Elles ont décidé, en forme de dérision, de s'approprier par moquerie les chapeaux des hommes qui les envahissaient, les subordonnaient, leur volaient leurs terres et leurs cultures. Le cocher du maître, du gros propriétaire, du représentant officiel, celui qui le véhiculait dans ses voitures à chevaux, arborait un haut de forme. Certaines femmes se sont emparées de ce symbole. Plus souvent, elles ont récupéré le plus fréquent, le plus arrogant des insignes de l'activité, le chapeau melon de l'employé aux écritures, du particulier aisé, du bourgeois, et ce sont les plus fréquemment arborés par les femmes dans les rues. D'autres encore portent, avec non moins de satisfaction et d'aisance, le chapeau mou de gangster ou, peut-on supposer aisément, de maquereau de l'époque.


Deux constats sont très intéressants : que ces femmes aient osé, et finalement, de par le monde, si nombreuses sont les illustrations de ces révoltes tranquilles, subtiles, efficaces, et si symboliques des femmes d'un pays ou d'une culture. Ensuite cette mode, du coup, s'est pérennisée jusqu'à devenir conservatoire, et à entrer dans le costume usuel de la gent féminine des Andes. Le chapeau plat de la tradition demeure ainsi l'apanage des cérémonies, du costume de circonstance, de l'apparat, par opposition à l'ordinaire des jours ...
 
 


LE LAC

En Bolivie, on aboutit au Lac pour achever toute visite. Ce célèbre lac Titicaca a deux caractéristiques, son altitude étonnante, 4200 m, et sa couleur probablement accentuée par la pureté de l'air, la proximité du ciel, un effet de profondeur et de reflets, son environnement, un bleu absolument incroyable.

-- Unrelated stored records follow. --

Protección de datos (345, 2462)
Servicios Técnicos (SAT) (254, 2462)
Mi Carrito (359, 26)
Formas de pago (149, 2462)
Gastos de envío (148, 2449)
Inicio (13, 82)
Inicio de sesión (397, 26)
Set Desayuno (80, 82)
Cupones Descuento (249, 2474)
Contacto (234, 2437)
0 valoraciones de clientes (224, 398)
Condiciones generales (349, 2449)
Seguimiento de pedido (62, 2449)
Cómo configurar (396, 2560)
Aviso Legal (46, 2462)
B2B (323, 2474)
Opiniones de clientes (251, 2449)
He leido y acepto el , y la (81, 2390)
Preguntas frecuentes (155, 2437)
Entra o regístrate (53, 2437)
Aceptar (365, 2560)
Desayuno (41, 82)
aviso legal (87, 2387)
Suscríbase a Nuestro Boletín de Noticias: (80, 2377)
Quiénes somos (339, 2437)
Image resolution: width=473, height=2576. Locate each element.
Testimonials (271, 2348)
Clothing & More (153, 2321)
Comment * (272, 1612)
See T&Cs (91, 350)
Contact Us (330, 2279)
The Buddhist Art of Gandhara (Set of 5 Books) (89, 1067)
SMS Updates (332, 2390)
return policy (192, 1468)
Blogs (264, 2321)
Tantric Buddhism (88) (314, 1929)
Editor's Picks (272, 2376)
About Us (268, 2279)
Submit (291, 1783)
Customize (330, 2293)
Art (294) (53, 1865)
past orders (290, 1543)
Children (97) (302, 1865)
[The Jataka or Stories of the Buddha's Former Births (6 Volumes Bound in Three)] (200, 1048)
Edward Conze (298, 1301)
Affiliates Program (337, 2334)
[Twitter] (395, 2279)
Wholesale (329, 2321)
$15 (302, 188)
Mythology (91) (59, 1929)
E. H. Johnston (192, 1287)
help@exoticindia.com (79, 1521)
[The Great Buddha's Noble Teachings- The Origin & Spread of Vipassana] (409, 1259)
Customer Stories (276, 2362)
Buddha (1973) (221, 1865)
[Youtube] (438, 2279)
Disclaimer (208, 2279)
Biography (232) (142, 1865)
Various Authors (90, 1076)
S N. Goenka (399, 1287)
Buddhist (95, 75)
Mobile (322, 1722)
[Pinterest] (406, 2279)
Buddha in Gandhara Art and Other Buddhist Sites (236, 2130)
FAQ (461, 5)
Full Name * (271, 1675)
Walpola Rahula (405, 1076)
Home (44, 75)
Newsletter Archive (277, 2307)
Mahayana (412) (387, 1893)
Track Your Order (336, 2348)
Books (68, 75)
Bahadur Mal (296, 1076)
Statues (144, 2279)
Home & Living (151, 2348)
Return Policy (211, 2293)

Que soulignent encore les flaques des fameuses îles artificielles, ces agglomérats de paille flottant sur la surface, et utilisées par les pêcheurs comme refuges pour leurs barques traditionnelles de feuilles et de paille également, pour y planter à l'occasion quelques huttes. Et les femmes règnent sur ce domaine, tissant et fabriquant des objets d'artisanat, un si excellent prétexte pour se réunir, bavarder, deviser, et faire cause commune, en évoquant la vie, les hommes bien sûr...

Spectacle si particulier, qui réunit dans la couleur et la luminosité merveilleuse de l'atmosphère ce lac étonnant, ces femmes décidées, chapeautées, habiles, la crudité jaune de la paille sur le bleu étincelant des eaux. Pendant ce temps là, ailleurs, d'innombrables avions volent, et de très nombreux enfants souffrent, crient, protestent contre une existence si peu conforme à leurs rêves... Et d'autres humains réfléchissent, mesurant à l'échelle des lieux, des destins, du temps, des hasards, leur chance de vivre cette existence à leur place.